What Did (and Do We Still) Learn from the La Londe Dataset (Part II)? 

 I ended yesterday's post about the famous LaLonde dataset, with the following two questions:  (1) What have we learned from the La Londe debate? (2) Does it makes sense to beat this dataset any further or have we essentially exhausted the information that can be extracted from this data and need to move one to new datasets? 
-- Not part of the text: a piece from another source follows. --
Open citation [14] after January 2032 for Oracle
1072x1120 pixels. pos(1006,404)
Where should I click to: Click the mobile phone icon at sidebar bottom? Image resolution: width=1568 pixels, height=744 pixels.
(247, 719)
 On the first point, VERY bluntly summarized, the comic strip history goes somewhat like this. First, La Londe showed that regression and IV do not get it right. Next, Heckman's research group released a string of papers in the late 80s and 90s trying to defend conventional regression and selection-based methods. Enter stage Dehija and Wahba ( 1999 ).  They showed that apparently, propensity score methods (sub-classification and matching) get it right if one controls for more than one year of pre-intervention earnings. Smith and Todd (2002, 2004) are next in line, claiming that propensity score methods do not get it right. Once one slightly tweaks the propensity score specification, the results are again all over the place. The ensuing debate spawned more than five papers as Rajeev Dehejia replied to the Smith and Todd findings (all papers of this debate can be found  here ). Then last but not least, Diamond and Sekhon ( 2005 ) argue that matching does get it right, if it’s done properly, namely if one achieves a really high standard of balance (we’ve already had quite a controversy about balance on this very blog. See for example  here ). 


 So what does this leave applied researchers with? What do we take away from the La Londe debate? Does anyone still think that regression (or maximum likelihood methods more generally) and/or 2-stage least squares IV produce reliable causal inferences in real world observational studies? In all seriousness, where is the validation? . This is the $1 million-dollar question, because MLE and IV methods represent the great majority of what is taught and published across the social sciences.  Also, can we trust propensity score methods? How about other matching methods? Or is there little hope for causal inference from observational data in any case (in which case I fear we are all out of a job, and the philosophers get the last laugh?) This is not necessarily my personal opinion, but I would be interested to hear people’s opinion. [The evidence is of course not limited to La Londe; there is ample evidence from other studies with similar findings. For example see Friedlander and Robins (1995), Fraker and Maynard (1987), Agodini and Dynarski (2004), Wilde and Hollister (2002) and various Rubin papers to name just a few]. 

 On the second point, let me play the devil’s advocate again and ask: What can we still learn from the La Londe data? After all it’s just one single dataset, the standard errors even for the experimental dataset are large, and once we match in the observational data, why would we even expect to get it right? There is obviously a strong case to be made for selection on unobservables in the case of the job training experiment. So even if we manage to adjust observed differences, why in the world should we get the estimate right? [Again, this is not my personal opinion, but I have heard a similar contention both at a recent conference and in Stat 214.]  Maybe instead of a job training experiment, we should first use experimental and observational data on something like plants or  frogs , where hidden bias may (!) be less of a problem (given this is actually the case)? Finally, what alternatives do we have—how would we know what the right answer was if we were not working with a La Londe-esque framework?  Again, I would be interested in everybody’s opinion on this point.